WORK TASK - Every line from the one with "The width and" through the final line of the data below goes in the answer, copied exactly. Pictures do not.

DATA SUPPLIED -
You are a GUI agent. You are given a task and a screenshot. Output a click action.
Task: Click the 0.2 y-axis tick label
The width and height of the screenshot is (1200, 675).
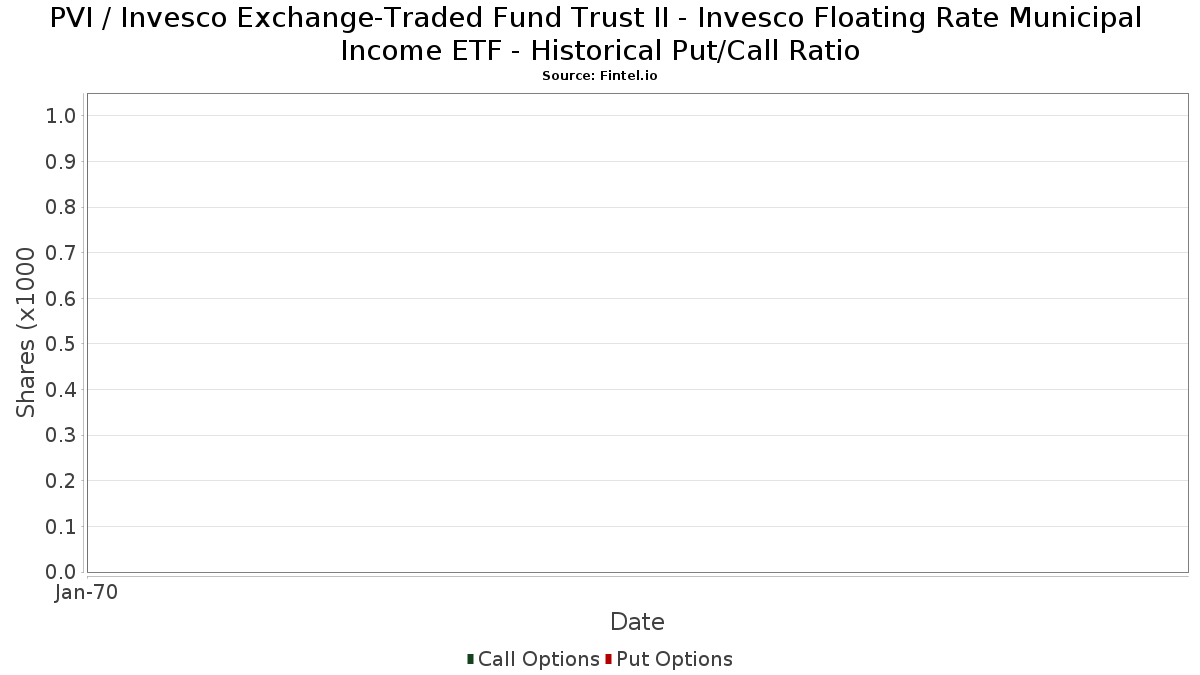(61, 481)
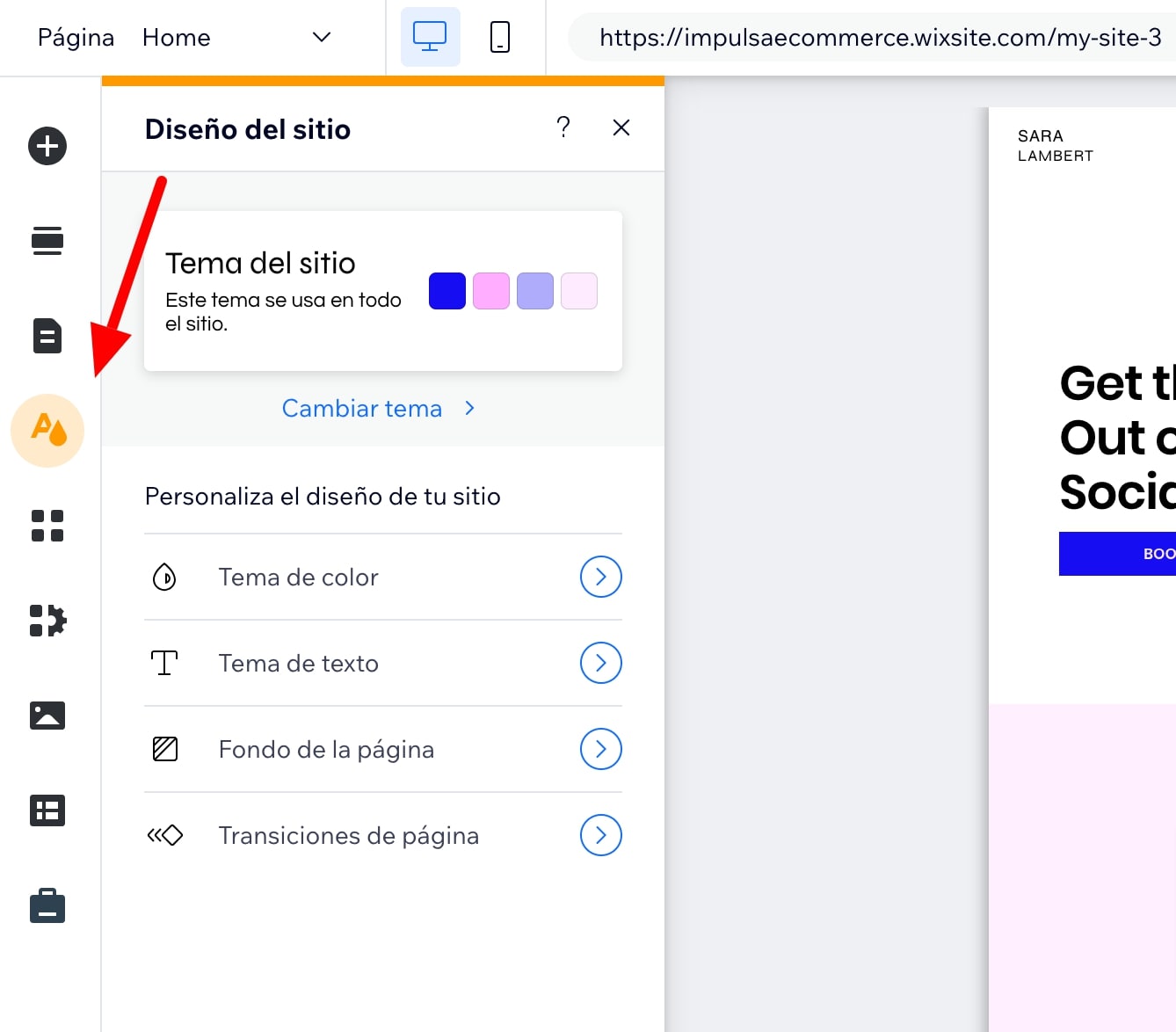
Task: Select the Site Design icon in the sidebar
Action: [47, 431]
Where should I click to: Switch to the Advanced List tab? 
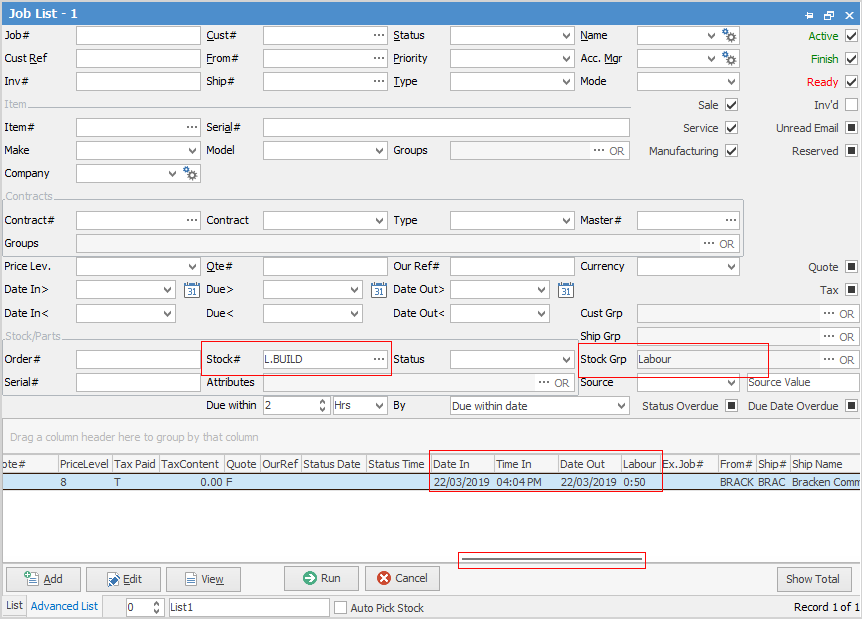(64, 606)
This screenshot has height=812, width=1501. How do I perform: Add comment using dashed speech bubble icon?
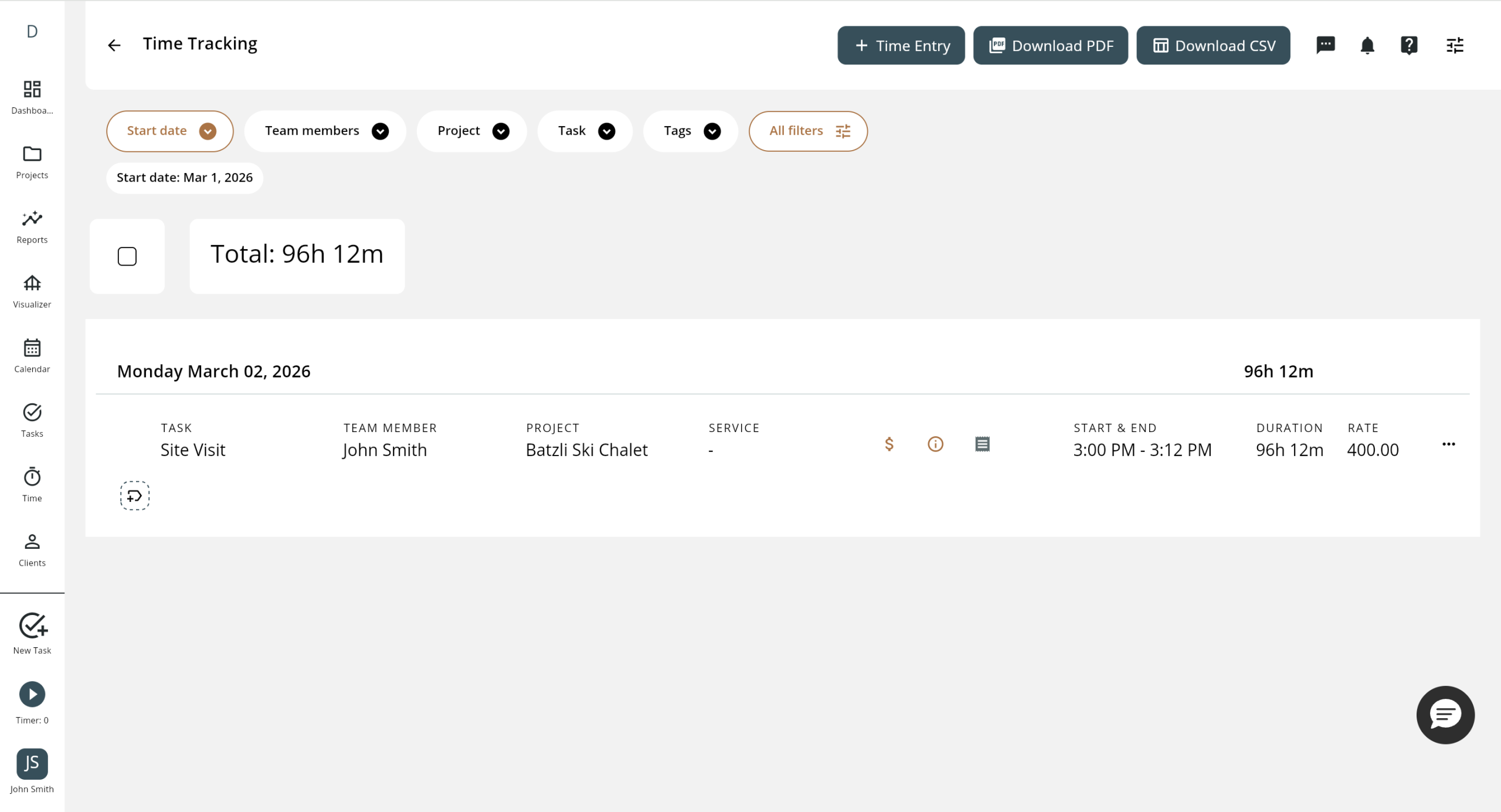(x=135, y=496)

OUTPUT FOR THIS TASK -
The width and height of the screenshot is (1200, 675).
(61, 481)
Task: Select the Site Design icon in the sidebar
Action: [47, 431]
Where should I click to: Switch to the Advanced List tab? 
(64, 606)
This screenshot has height=812, width=1501. How do I perform: Add comment using dashed speech bubble icon?
(x=135, y=496)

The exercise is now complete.